Re: Bogus art on Ebay.
Posted: Wed 04 Feb, 2009 9:48 pm
ive got crates full of punch books
we used to sell them mounted too. we sold literally thousands from our old shop at a fiver in a single mount. Maybe its time to get the stanley knife out again 
I used to have a filing cabinet full of loose pages all filed by theme, the last time we sold a lot were, erm, on ebay, just before the hunting ban, all hunting themed ones naturally.
In fact that is how we first got into this business.
ready for a long story, I thought not, but here you go anyway:
I was working offshore for a diving company, Mrs Kev and I were taking a week out in Dartmouth, a matey of mine had a lad passing out at the navy college so we all went up for a few days -and while we were there she bought me two "antique" diver prints in a gallery. They were in large cream mounts.
Then the game was on to find a pair of frames in trago mills.... then trying to cut down the mounts and finding they were old punch magazines (london chiravari) I realised that my mate had bought me an old bound collection of punch magazines for the previous christmas and I realised that maybe there was a bit of pin money in this.
well, it wasn't long before I bought a few boxes full from the local book shop, and had a go at cutting mounts.
Pretty soon I was looking at a second hand mount cutter. Enter Ventons with a used keencut laser. Two hundred quid, delivered on the van.

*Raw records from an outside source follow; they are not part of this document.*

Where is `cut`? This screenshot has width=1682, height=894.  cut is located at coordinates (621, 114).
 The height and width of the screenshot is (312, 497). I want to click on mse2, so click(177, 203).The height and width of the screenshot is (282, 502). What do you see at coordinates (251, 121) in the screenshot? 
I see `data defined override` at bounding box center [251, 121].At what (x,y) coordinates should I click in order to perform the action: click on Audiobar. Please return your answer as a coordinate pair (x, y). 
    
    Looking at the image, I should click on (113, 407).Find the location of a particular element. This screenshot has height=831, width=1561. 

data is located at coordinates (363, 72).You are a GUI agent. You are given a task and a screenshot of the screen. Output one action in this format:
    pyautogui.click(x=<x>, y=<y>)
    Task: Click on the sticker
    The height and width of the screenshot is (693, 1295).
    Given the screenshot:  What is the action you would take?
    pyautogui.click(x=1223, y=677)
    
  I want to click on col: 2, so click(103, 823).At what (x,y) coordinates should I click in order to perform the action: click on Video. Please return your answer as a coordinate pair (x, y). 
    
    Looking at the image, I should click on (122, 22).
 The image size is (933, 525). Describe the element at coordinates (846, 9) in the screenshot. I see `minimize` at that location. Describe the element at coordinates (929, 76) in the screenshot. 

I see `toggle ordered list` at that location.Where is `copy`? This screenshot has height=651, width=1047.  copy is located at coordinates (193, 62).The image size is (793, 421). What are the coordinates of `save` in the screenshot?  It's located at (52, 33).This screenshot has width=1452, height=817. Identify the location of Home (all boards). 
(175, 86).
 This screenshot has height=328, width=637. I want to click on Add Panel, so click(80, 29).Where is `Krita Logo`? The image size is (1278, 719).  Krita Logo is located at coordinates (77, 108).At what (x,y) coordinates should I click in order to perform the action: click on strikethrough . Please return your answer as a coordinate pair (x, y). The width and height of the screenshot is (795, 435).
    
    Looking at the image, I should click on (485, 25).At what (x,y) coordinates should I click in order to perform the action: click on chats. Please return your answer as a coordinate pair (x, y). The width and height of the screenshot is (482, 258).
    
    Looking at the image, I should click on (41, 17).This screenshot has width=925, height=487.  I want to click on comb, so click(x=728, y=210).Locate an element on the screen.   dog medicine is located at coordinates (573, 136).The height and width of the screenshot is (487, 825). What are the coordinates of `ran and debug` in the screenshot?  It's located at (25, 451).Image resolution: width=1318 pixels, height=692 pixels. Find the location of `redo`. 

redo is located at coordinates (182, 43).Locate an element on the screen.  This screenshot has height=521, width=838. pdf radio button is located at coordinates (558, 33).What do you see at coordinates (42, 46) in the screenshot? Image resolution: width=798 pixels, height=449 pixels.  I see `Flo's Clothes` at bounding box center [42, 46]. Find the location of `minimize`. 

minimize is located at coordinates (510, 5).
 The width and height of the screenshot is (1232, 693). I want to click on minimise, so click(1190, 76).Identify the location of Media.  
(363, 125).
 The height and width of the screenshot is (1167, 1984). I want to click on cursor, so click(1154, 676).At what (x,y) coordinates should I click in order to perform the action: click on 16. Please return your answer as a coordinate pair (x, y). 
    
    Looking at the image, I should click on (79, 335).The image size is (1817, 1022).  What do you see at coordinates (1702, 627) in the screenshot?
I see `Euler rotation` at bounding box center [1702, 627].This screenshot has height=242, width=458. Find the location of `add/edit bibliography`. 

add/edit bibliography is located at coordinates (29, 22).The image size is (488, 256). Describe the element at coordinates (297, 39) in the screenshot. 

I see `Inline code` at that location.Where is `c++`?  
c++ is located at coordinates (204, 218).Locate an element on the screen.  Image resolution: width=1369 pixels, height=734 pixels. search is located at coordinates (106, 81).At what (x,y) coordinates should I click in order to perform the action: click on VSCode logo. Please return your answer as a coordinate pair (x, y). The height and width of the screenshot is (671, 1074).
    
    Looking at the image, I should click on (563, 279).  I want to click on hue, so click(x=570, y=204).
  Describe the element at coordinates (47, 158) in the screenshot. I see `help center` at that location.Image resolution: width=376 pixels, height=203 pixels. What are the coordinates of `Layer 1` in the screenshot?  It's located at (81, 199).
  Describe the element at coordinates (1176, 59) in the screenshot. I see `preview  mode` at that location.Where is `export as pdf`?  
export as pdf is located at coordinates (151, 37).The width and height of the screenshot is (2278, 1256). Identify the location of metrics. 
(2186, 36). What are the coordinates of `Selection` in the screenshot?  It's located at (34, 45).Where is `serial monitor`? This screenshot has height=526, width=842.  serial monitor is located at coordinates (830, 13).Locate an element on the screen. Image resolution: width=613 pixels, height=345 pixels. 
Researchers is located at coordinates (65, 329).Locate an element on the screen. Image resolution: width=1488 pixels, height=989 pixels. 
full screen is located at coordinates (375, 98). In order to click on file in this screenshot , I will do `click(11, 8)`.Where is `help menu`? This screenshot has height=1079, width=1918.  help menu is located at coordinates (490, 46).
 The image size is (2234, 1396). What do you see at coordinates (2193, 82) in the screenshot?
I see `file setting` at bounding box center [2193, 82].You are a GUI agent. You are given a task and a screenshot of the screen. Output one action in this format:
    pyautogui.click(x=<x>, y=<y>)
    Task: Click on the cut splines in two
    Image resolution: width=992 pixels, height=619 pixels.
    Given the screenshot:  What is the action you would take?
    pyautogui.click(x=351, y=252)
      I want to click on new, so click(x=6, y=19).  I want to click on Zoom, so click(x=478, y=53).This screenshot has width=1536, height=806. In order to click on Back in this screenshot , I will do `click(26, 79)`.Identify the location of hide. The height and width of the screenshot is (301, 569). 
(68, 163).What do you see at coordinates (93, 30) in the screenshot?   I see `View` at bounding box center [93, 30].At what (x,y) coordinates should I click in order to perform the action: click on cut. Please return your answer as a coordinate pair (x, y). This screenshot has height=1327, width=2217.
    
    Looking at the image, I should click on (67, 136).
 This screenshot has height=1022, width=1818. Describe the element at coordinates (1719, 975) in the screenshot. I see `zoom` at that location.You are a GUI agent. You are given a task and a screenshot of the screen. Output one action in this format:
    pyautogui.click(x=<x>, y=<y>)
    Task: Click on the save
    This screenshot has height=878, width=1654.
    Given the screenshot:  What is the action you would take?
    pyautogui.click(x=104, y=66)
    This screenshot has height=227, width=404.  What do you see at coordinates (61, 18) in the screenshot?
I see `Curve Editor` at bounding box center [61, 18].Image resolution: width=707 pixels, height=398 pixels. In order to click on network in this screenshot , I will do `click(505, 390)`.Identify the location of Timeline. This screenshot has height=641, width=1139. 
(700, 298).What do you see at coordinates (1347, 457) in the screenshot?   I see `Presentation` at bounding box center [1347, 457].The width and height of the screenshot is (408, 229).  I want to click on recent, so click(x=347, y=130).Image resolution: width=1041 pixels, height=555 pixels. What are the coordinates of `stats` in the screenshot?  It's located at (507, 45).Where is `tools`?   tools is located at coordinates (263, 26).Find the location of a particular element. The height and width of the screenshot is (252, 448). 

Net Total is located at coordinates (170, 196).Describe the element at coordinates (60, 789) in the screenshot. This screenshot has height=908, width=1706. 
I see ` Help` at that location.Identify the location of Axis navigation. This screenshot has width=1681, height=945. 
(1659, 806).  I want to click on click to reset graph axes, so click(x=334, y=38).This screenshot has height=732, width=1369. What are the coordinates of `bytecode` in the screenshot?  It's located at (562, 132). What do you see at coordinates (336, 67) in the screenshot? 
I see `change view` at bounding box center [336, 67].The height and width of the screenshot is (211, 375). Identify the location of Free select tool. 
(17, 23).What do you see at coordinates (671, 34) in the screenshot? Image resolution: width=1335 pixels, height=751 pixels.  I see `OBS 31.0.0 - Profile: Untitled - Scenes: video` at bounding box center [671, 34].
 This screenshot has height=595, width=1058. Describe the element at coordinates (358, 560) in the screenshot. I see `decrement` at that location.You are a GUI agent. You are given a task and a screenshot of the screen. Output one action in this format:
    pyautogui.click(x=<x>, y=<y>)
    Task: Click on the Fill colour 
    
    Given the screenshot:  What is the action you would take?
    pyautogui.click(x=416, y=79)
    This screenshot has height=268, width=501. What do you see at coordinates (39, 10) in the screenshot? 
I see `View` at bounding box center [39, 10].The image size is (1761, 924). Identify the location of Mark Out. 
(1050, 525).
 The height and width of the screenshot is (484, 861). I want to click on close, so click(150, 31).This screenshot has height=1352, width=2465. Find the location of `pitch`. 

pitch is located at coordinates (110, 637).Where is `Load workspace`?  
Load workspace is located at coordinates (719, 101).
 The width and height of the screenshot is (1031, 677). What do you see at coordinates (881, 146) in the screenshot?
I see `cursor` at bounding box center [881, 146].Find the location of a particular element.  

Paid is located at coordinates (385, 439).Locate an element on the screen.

Nice. Buggered the dining room table well and truly though.
my first order for mount board was two single sheets from Ventons
Then we had them sale or return in shops all over west cornwall, 50/50 split.
I knwew a bit about wood blocks, as i had (and this sounds really weird now) a heidelberg letterpress in the shed - it was a hobby, I like machines lol. And at the time I had some old original blocks of local maps. so i printed them up too. Then someone ordered fourteen (i think) framed, but my framer let me down.
well, strictly speaking he didn't let me down, he died, but it meant that i had to go to B&Q pretty quick and get a mitre saw.... and phone ventons for five sticks of 296 and two sheets of glass. And in due course, "whats that thing called you join it together with?"
"an underpinner".
"ok I'll have one of those"
There was a secondhand one at £200.
"ok I'll have that".
You'll want a compressor for it"
OK I'll have one.
"Ive got a secondhand one for £200"
Those were happy days when everything second-hand at ventons was two hundred quid.
Shortly after I bought a used morso from an artist. Yup, two hundred quid.
I think that must have been the cheapest frame-shop set up in the history of framing.
The rest is history, as they say....
jeez those mounts i cut were terrible, every once in a while i get one in thats been doing the rounds for 15 years and I cringe, and usually do another one for them lol.
And I've still got my £200 morso


I used to have a filing cabinet full of loose pages all filed by theme, the last time we sold a lot were, erm, on ebay, just before the hunting ban, all hunting themed ones naturally.
In fact that is how we first got into this business.
ready for a long story, I thought not, but here you go anyway:
I was working offshore for a diving company, Mrs Kev and I were taking a week out in Dartmouth, a matey of mine had a lad passing out at the navy college so we all went up for a few days -and while we were there she bought me two "antique" diver prints in a gallery. They were in large cream mounts.
Then the game was on to find a pair of frames in trago mills.... then trying to cut down the mounts and finding they were old punch magazines (london chiravari) I realised that my mate had bought me an old bound collection of punch magazines for the previous christmas and I realised that maybe there was a bit of pin money in this.
well, it wasn't long before I bought a few boxes full from the local book shop, and had a go at cutting mounts.
Pretty soon I was looking at a second hand mount cutter. Enter Ventons with a used keencut laser. Two hundred quid, delivered on the van. Nice. Buggered the dining room table well and truly though.
my first order for mount board was two single sheets from Ventons

Then we had them sale or return in shops all over west cornwall, 50/50 split.
I knwew a bit about wood blocks, as i had (and this sounds really weird now) a heidelberg letterpress in the shed - it was a hobby, I like machines lol. And at the time I had some old original blocks of local maps. so i printed them up too. Then someone ordered fourteen (i think) framed, but my framer let me down.
well, strictly speaking he didn't let me down, he died, but it meant that i had to go to B&Q pretty quick and get a mitre saw.... and phone ventons for five sticks of 296 and two sheets of glass. And in due course, "whats that thing called you join it together with?"
"an underpinner".
"ok I'll have one of those"
There was a secondhand one at £200.
"ok I'll have that".
You'll want a compressor for it"
OK I'll have one.
"Ive got a secondhand one for £200"
Those were happy days when everything second-hand at ventons was two hundred quid.
Shortly after I bought a used morso from an artist. Yup, two hundred quid.
I think that must have been the cheapest frame-shop set up in the history of framing.
The rest is history, as they say....

jeez those mounts i cut were terrible, every once in a while i get one in thats been doing the rounds for 15 years and I cringe, and usually do another one for them lol.